Le Club des jeunes Expos

Staub est resté égal à lui-même sur le losange. À l’extérieur du terrain, on a découvert un homme qui faisait attention à son image et qui avait le sens des relations publiques.

Sa popularité était telle que le directeur général des Expos, Jim Fanning, a communiqué avec le gérant d’affaires de Jean Béliveau, un dénommé Gerry Patterson, pour l’inviter à rencontrer Staub et lui demander s’il voulait lui confier la responsabilité de ses affaires. Après une rencontre à l’ancien restaurant La Diligence, qui était situé sur le boulevard Décarie, Staub devenait le deuxième gros client de Patterson.

Dans sa biographie À l’ombre de nos étoiles publiée en 1978, Patterson raconte comment s’était passée la mise sur pied du Club des jeunes Expos parrainé par la Banque de Montréal et dont Staub était président.

La banque pensait enrôler 30 000 jeunes, mais avant même que Staub n’ait complété sa première saison à Montréal, quelque 75 000 jeunes avaient rempli le formulaire d’adhésion.
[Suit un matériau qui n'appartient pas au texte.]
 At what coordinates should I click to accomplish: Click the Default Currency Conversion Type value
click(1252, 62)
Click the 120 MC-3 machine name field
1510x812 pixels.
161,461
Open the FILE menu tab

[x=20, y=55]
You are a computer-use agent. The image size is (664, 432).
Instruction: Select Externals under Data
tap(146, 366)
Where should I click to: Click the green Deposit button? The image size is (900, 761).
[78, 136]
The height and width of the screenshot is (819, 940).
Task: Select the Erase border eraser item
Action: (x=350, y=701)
Le club comptait 9000 jeunes filles.

Présent partout

Conscient du pouvoir d’attraction que son image lui apportait, le grand Orange a suivi une quarantaine de cours de français et on le vit bientôt partout à la télévision. Un samedi soir, il fit l’énumération des 10 meilleurs succès de la semaine à Jeunesse d’aujourd’hui, aux côtés de Pierre Lalonde.

On le voyait partout, y compris sur les boîtes de céréales Wheaties qui déboursèrent, tenez-vous bien, 5000 $ seulement pour mettre sa photo sur les boîtes. Mais il empocha plus d’argent avec la Banque de Montréal. Son contrat lui rapportait 40 000 $ annuellement, une somme assez considérable dans le temps.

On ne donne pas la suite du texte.